INFORMATION GIVEN =
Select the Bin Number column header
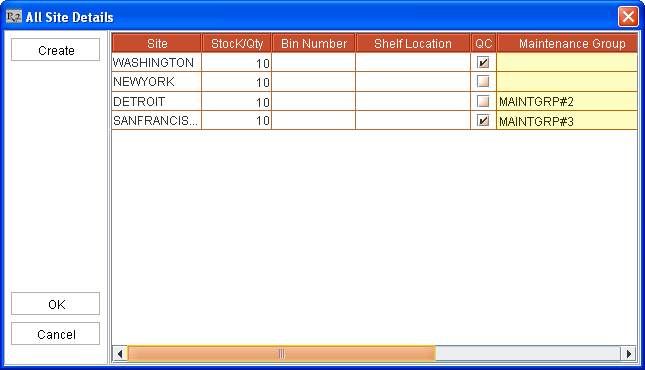The width and height of the screenshot is (645, 370). pos(314,43)
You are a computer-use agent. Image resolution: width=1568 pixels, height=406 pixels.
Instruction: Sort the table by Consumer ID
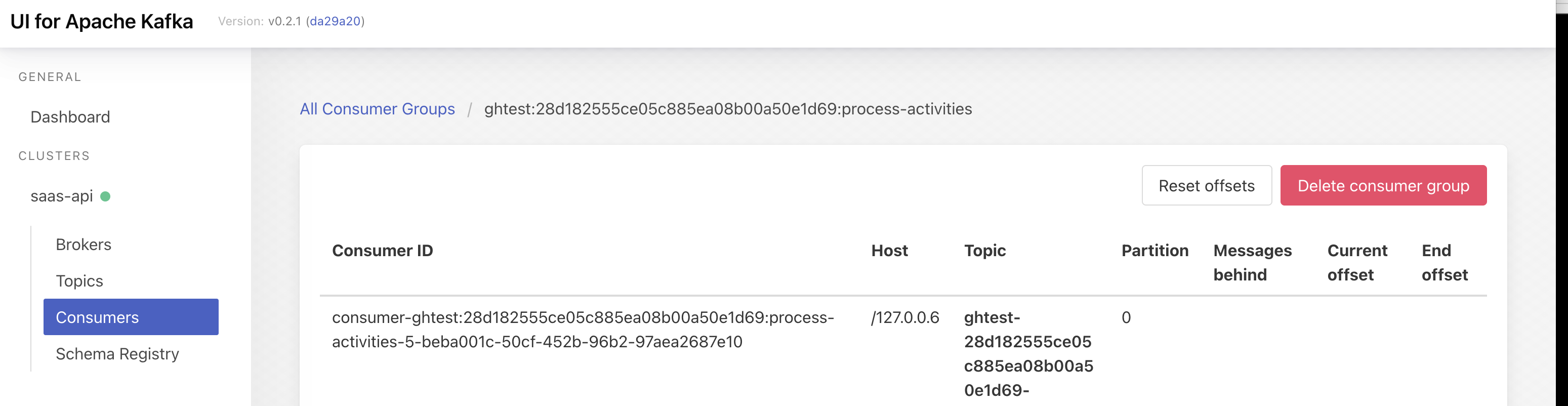click(x=382, y=250)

ACTIVITY = The entries are to be transcribed in full. Their pictures are not.

RESULT OF THE EXERCISE =
Select the Bin Number column header
The width and height of the screenshot is (645, 370). pos(314,43)
You are a computer-use agent. Image resolution: width=1568 pixels, height=406 pixels.
Instruction: Sort the table by Consumer ID
click(x=382, y=250)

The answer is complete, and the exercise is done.